Por el tono de voz se notaba que iba recuperando la confianza y que estaba un poco indignado-. Practicar kendo en un parque público no es ilegal, ¿verdad, agente?

– No. Sin embargo, estamos haciendo todo lo posible para que lo sea -contestó Whitey-. Y haz el favor de llamarme «sargento», Kent.

– ¿Puede justificar dónde se encontraba ayer por la noche y esta madrugada? -le preguntó Sean.

Kent parecía nervioso de nuevo, como si se esforzara por comprender, y contenía la respiración. Cerró los ojos un momento, expulsó aire y contestó:

– Sí, sí, ayer por la noche estaba… estaba en una fiesta con unos amigos. Regresé a casa con mi novia y nos fuimos a dormir a eso de las tres de la madrugada. Esta mañana he tomado café con ella y después he venido aquí.

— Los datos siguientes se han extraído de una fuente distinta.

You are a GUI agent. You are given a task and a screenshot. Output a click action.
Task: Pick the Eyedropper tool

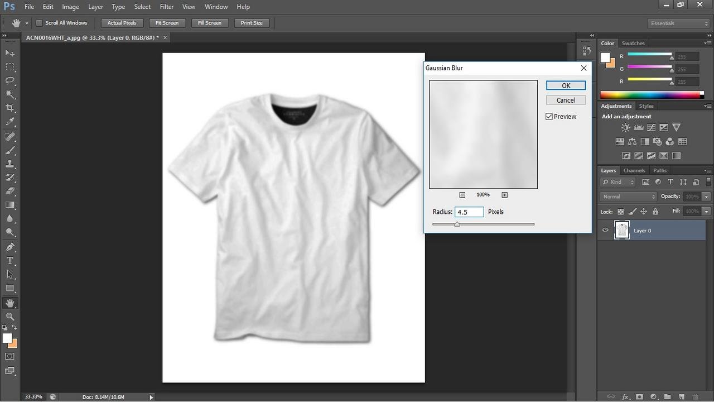[10, 122]
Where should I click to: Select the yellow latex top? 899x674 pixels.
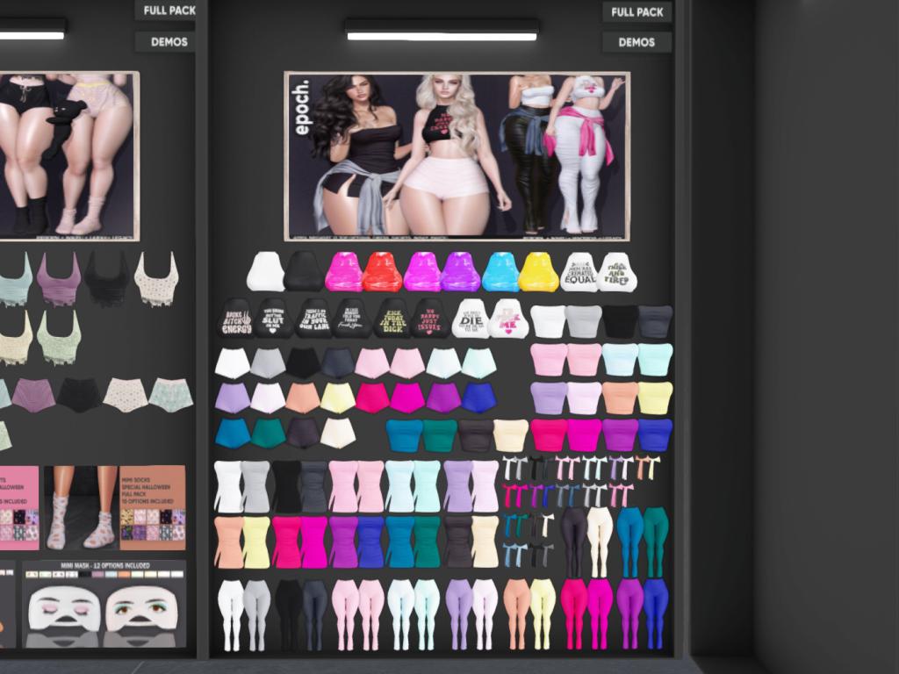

Sean se pellizcó la nariz, asintió con la cabeza y añadió:

– Vamos a confiscarte la espada, Kent, y no estaría de más que fueras al cuartelillo con uno de los agentes y respondieras a unas preguntas.

– ¿ Al cuartelillo?

– A la comisaría de policía -aclaró Sean-. Lo que pasa es que nosotros la llamamos de otra manera.

– ¿Por qué?

– Kent, ¿estás de acuerdo en ir allí con uno de los agentes?

– Sí, sí, claro.

Sean miró a Whitey y éste hizo una mueca. Sabían que Kent estaba demasiado asustado para decir algo que no fuera la verdad, y sabían que los forenses no encontrarían nada sospechoso en la espada, pero tenían que examinar todas las posibilidades y redactar un informe de seguimiento hasta que el papeleo sobre sus escritorios se asemejara a un desfile de carrozas.

– Voy a obtener el cinturón negro -declaró Kent.

Se dieron la vuelta, le miraron y dijeron:

– ¿Qué?

– El sábado -añadió Kent, con la cara brillante por las gotas de sudor. He tardado tres años en conseguirlo; ésa es la razón por la que he venido aquí esta mañana: para asegurarme de que estaba en plena forma.

– ¡Aja! ·-exclamó Sean.

– ¡Eh, Kent! – dijo Whitey, y Kent le sonrió- No lo digo por nada, pero ¿a quien coño le importa?

Cuando llegó el momento en que Nadine y los demás niños empezaron a salir en tropel por la puerta trasera de la iglesia, Jimmy estaba más preocupado que cabreado con Katie. Aunque le gustara salir por la noche e ir con chicos que él no conocía, Katie no era el tipo de persona que tuviera por costumbre dejar plantadas a sus hermanastras. Ellas la adoraban y ella, a su vez, las idolatraba: las llevaba al cine, a patinar y a comer helados. Últimamente las había estado animando a que fueran al desfile del domingo siguiente y se comportaba como si el Día de Buckingham fuera una fiesta estatal como San Patricio y las navidades. El miércoles por la noche había regresado temprano a casa y se las había llevado al piso de arriba para que eligieran lo que se iban a poner; hicieron una especie de ensayo; ella se sentó en la cama y las chicas entraban y salían de la habitación como si fueran modelos en una pasarela; además, le hacían preguntas sobre el pelo, los ojos y la forma de andar. Por supuesto, la habitación que compartían las dos chicas se convirtió en un ciclón de ropa descartada, pero a Jimmy no le importaba, ya que Katie estaba ayudando a las chicas a celebrar un acontecimiento; en cierta manera estaba usando los trucos que él mismo le había enseñado para conseguir que la cosa más insignificante se convirtiera en algo importante y único.

Entonces, ¿por qué no había asistido a la Primera Comunión de Nadine?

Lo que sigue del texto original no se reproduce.